Well, there are two buzz words in our days in science and technology, big data is among the most prominent and most considerably used in the field towards transforming the society. The idea is fairly simple, and well rounded, machines using colossal amount of data will be able to transform "stored" information to wealth and intelligence and in theory better interpreting them than humans. The basic assumption is that data is available and then the problem is solved.
Such assumption I think it could be one of the greatest misapprehension of this decade. Data was and is around for almost three decades now, one can cite for example stock market, where historic data are available ages. What have changed between the past decade and this one? Well three simple things: (i) computing power has extraordinary progressed while its cost has dropped down to peanuts, (ii) convergence between computer science and mathematics towards a field called machine learning where statistics, artificial intelligence, optimization and programming principles are met together, (iii) easy access to this data either in a centralized or distributed manner. The above once in conjunction with training (usually annotated though) data were able to show great promises in a number of fields.
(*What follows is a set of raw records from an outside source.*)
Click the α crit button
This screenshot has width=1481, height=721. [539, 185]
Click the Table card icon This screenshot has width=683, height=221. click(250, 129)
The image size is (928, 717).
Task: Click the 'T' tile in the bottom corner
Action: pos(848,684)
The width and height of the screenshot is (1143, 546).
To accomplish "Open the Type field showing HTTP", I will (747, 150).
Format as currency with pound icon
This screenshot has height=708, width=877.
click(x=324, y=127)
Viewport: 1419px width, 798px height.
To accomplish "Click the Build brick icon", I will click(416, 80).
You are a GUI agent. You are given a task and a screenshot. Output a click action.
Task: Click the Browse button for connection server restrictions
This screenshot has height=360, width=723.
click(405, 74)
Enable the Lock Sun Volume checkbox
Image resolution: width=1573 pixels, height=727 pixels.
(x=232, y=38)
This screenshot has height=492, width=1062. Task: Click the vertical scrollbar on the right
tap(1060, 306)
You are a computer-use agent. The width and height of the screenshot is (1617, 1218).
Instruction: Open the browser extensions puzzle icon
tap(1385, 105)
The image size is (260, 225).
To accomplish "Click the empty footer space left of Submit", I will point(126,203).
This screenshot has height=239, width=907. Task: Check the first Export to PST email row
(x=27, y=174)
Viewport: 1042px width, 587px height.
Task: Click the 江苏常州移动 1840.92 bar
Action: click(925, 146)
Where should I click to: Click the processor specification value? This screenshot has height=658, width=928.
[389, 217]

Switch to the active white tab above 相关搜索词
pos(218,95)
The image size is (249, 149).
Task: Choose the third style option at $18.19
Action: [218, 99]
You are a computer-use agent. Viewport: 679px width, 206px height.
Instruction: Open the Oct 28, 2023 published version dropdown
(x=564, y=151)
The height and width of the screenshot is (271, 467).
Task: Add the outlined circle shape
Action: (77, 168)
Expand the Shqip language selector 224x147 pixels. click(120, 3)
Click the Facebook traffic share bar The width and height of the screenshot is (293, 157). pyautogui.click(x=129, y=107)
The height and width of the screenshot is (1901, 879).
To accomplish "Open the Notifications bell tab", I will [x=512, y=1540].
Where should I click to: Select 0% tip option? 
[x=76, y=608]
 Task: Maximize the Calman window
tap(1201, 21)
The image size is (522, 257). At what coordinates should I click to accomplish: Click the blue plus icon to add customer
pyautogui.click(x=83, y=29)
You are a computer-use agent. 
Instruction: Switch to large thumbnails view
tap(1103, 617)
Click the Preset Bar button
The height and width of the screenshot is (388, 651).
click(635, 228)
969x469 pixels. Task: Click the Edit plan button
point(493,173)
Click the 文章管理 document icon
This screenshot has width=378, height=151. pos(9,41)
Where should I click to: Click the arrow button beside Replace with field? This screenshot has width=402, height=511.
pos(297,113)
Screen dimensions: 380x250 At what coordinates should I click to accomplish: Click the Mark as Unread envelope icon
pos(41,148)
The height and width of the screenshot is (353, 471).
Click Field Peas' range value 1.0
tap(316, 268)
Having said the above, the question now is what will be the future from now. Were there are two theories, (i) data "fundamentalists" believe that soon there will absolutely no need of physical understanding of the problem/origin of information and in the presence of massive amount of (annotated) data I should be able to perfectly model the complex behavior of my observations (black boxes!!!!), (ii) statistical/generative modeling where certain assumptions are made which introduce physical and humanly interpretable meaning on the solution which is then optimized using training data. It is hard to predict to what direction the cursor will move however it is certain that depending on the problem being considered most likely the solution will be different. It should be noted that we leave in an information era, which practically means that more and more (new) data will become available which could be used to better enriched existing models rather than building new ones.
From scientific view point is the big data "bubble" that different from the "internet" bubble in the nineties, or the "artificial intelligence" in seventies? Do we really need to reason on colossal amount of data towards making better predictions or taking more appropriate decisions in the general case? Is it that hard to predict everything from anything when we increase the degrees of freedom of the models? Does more info even if not relevant add something if combination is not done appropriately? Hard to say. Would that data need to be "big" not so sure, I will guess representative but not that "big". Would the answer to all problems being "black boxes" trained with massive amount of data with "complete" lack of physical interpretation? not that sure "either" even though if it seems to the trend now...
What is easy to say though is that live data thanks to the internet of
things and connected objects is become freely and massively available.
Personally, I believe that this will be the real motivation/driving
force of wealth creation. Simple day-to-day living problems associated with live
measurements transferred over the network and adaptively solved using
models based on historic training data.
Having said the above, it seems though that little attention is paid on the "scientific" issues relevant to the data interpretation that are developing new mathematical models and their computational solutions towards reasoning on this data! Very often, we have the impression that all problems will be solved once we have collected this amount of data and used them "naively" using massive computing. We also have the impression that each of us can become a "data scientists/manager" once had obtained access to such data. Well this definitely will be the greatest disillusion of our decade.